PERFORMANS DEĞERLENDİRME VE OKUL MÜDÜRLERİNİN TUTUMU (3)

 

Bireysel performans değerlendirmesi bu yıl uygulanmaya başladı. Demokratiklik ve yenilik adına kurulan performans değerlendirme sisteminin arkasında; Eğitimde “ Kalite yönetimi”, ”Verimlilik”, ”Saydamlık”, ”Hesap verebilirlik”, eğitimin metalaşması, düşük ücretler, esnek ve sözleşmeli çalıştırma, ücretli istihdam, ödünç memurluk gibi çalışma biçimlerini, Eğitim alanlarına taşıma faaliyetidir.

 

Performans değerlendirme sistemi ile aslında, Eğitime taşınan uygulamalar, iş ve emek süreçleri ile yeni bir düzenlemenin çalışma yaşamına taşınmasının adıdır. Performans değerlendirmeyle hedeflenen esnek çalışma, en az maliyet ve daha az istihdam, eğitim emekçilerinin iş yükünü daha da artıran faaliyetler olarak ortaya çıkacaktır.

Böylece  Öğretmen açıkları ortaya çıkacaktır.
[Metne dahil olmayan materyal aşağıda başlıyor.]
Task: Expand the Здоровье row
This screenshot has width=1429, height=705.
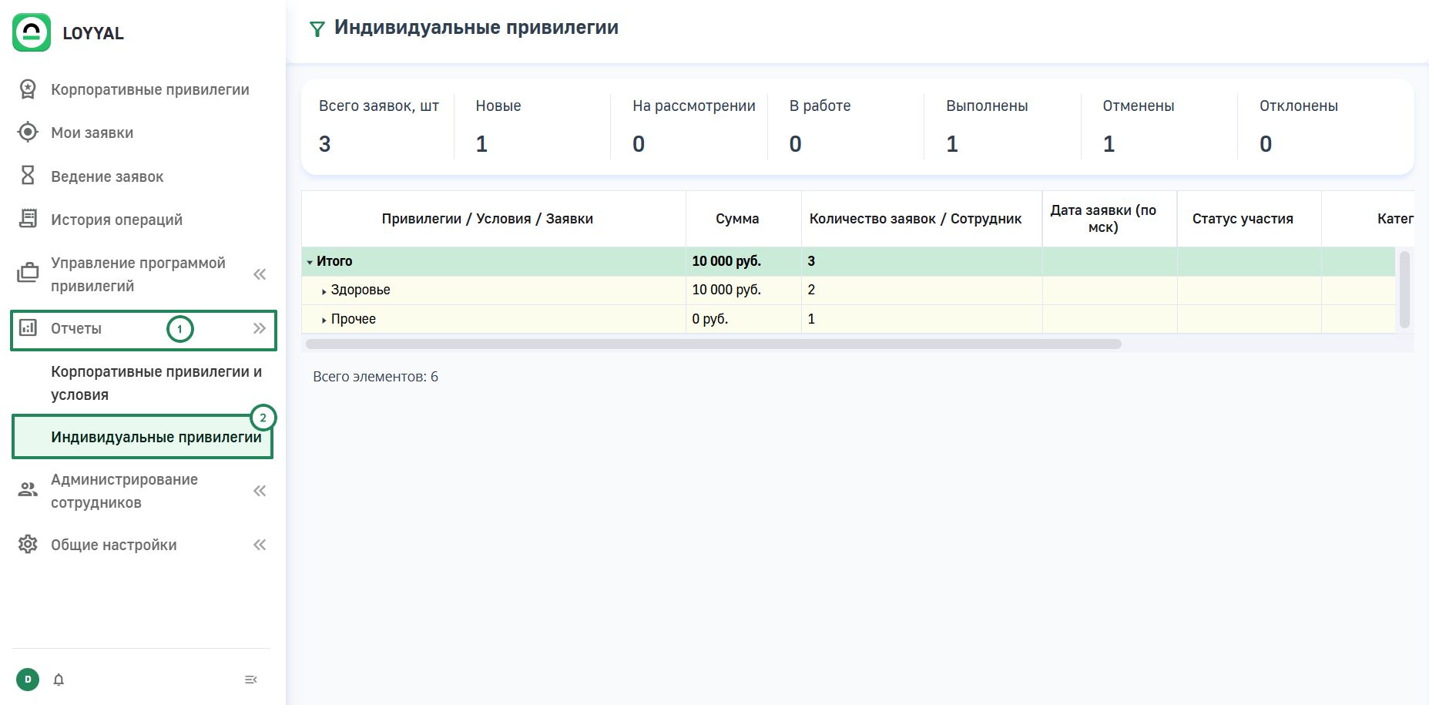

Doğan boşluk mevcut öğretmenleri daha yoğun ve daha fazla çalıştırarak açık kapatılacaktır. Dolayısıyla, Performans  bir ölçme değerlendirme sistemi değil, eğitim emekçisini her noktada piyasacı ilişkilerin içine sokulmaya çalışıldığı, ikna edilmeye çalışıldığı kavramlardan biridir. Bu kavramlar Devrimci demokrat öğretmenlere sökmez. Çünkü bizler; Kamusal, Parasız, Bilimsel ve Demokratik Eğitimi savunuyoruz. Bu kavramlar bu uygulamalar ideolojik ve politik saldırılardır. Bu kavramlar piyasa ilişkilerini yaratır. Piyasa kültürünü ve onun doğurduğu değeri eğitim alanına taşır. Biz, Devrimci demokrat öğretmenlere  hangi notu verirseniz verin, Bizler eğitim de piyasalaşmaya onun yarattığı  çalışma biçimi olan rekabet, yarışma, birbirinin ayağını kaydırma vb. uygulamaların parçası olmayacağız.

Yıllardır işçi sendikaları, esneklik uygulamaları ve performans ölçümünü reddediyorlar. Bunun mücadelesini veriyorlar. Hem de bizzat fabrikalarda ve bandın başında, Bizler ise ,çok daha değerlendirilmesi göreceli bir alan olan, hizmet sektöründe ,bunun kabul etmemizin mümkün olmadığını haykırıyoruz.

Bu arada yandaş sendikanın, piyasacı değerleri ve uygulamaları, kadroları olan müdürleri eliyle, eğitim alanına taşımaları, şaşırtıcı değil, sarı sendikanın bulduğu en reel yoldur.

Sonuç olarak okul müdürlerinin vermiş oldukları notun hiçbir haklı,meşru yanı yoktur. Kendilerinin de meşru yanı yoktur. Eğitim de piyasalaştırmayı  ve dinselleştirmeyi kabul etmiyoruz. Eğitim Sen genel merkezi yasanın iptalini yargıya taşıdı. Bizlerde bireysel olarak mahkemeye vererek, aslında hukukun kendisini de, bir mücadele alanı haline getireceğiz.

Bizler, halkın öğretmenleri olarak; var olduğumuz sürece fakir çocukların eğitim hakkını savunacağız. Bizler, öğretmenleri ve eğitim alanını sermayeye teslim etmeyeceğiz. Bizler ,eğitim alanında bilimin çıkarılmasına izin vermeyeceğiz. Bizler, bağımsız demokratik, eşit ,özgür bir Türkiye için mücadeleye devam edeceğiz. TÖS’den TÖB-DER’e,  EĞİTİM SEN’e  uzanan zincirin devamıyız. Yaşasın Eğitim Emekçilerinin  birlikte mücadelesi.